The task:
In the material below, begin at the line that has "Click the arrow", stop after the line that has "Task: Open @blockworks_research", and transcribe those lines exactly, without pictures.

Record set:
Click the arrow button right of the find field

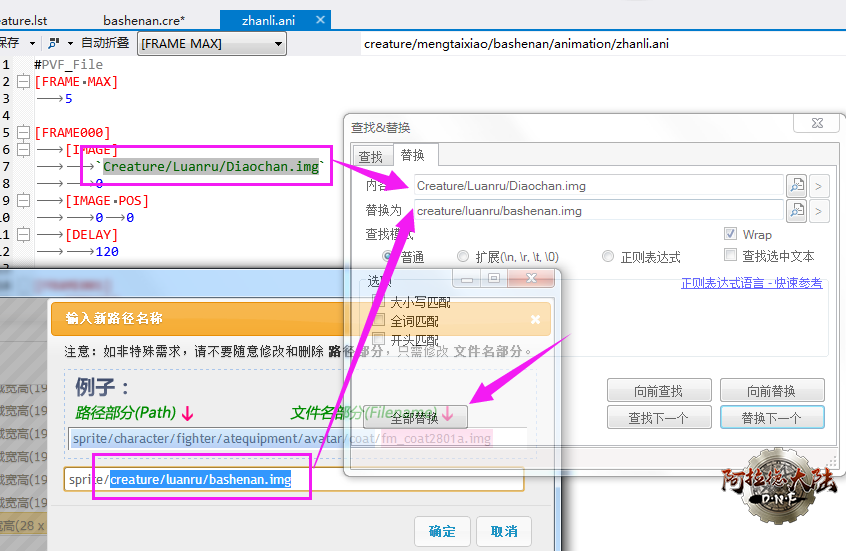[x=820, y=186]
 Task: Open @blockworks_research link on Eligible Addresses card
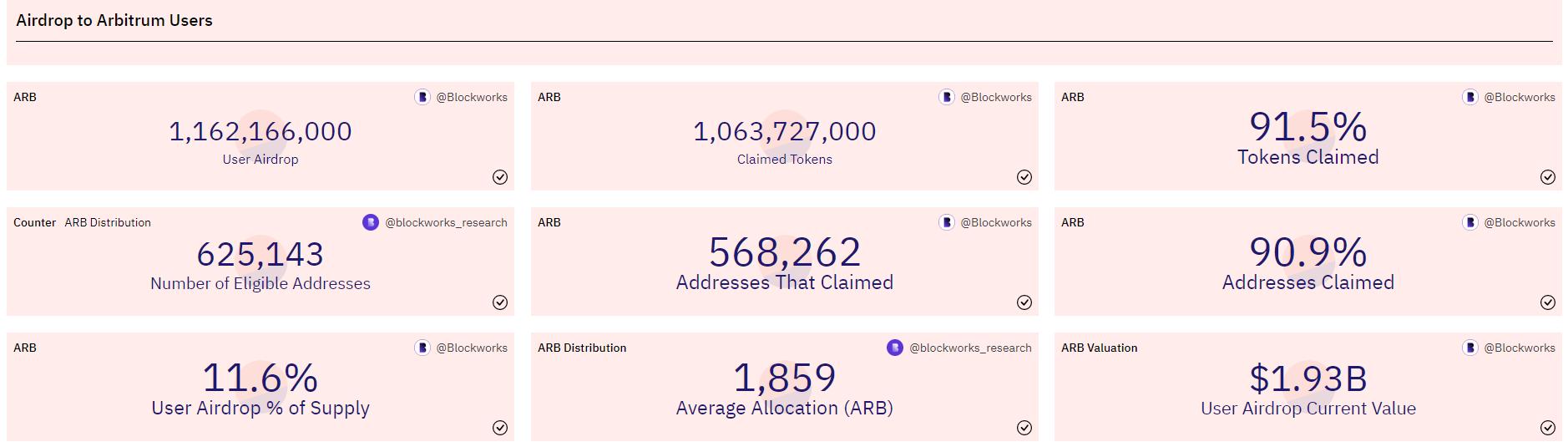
---
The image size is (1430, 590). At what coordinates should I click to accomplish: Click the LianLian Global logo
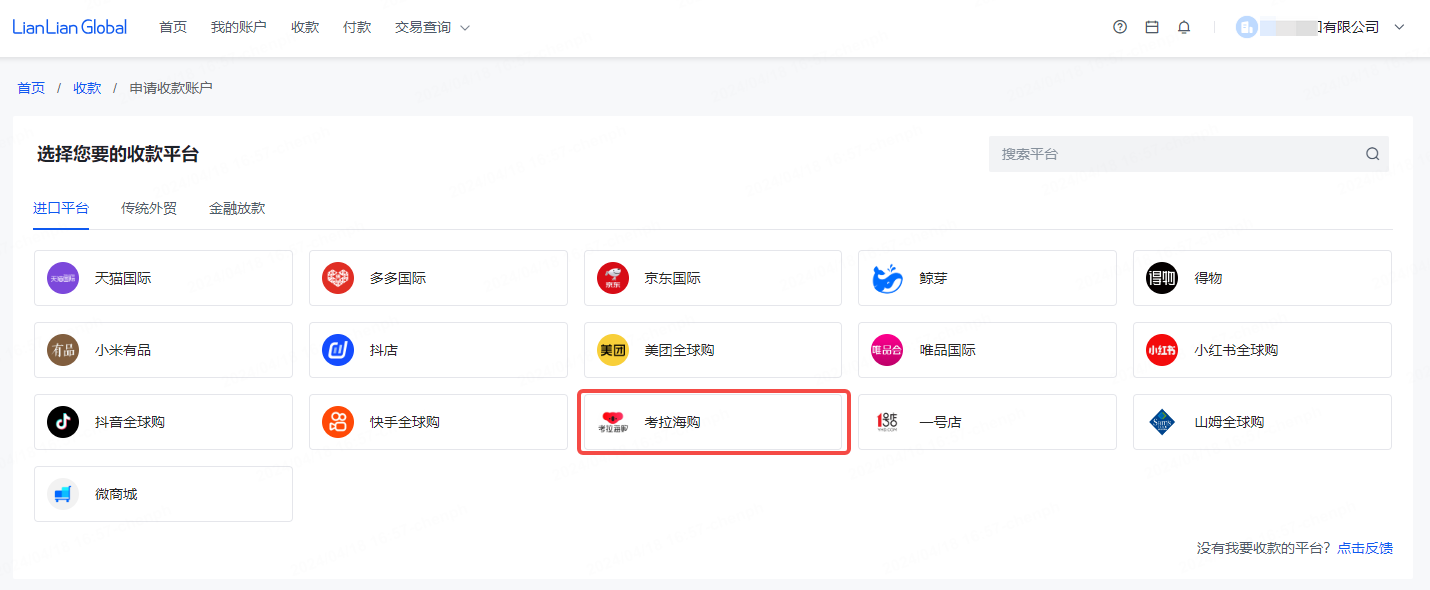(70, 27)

Worked solution:
Click the arrow button right of the find field

[x=820, y=186]
 Task: Open @blockworks_research link on Eligible Addresses card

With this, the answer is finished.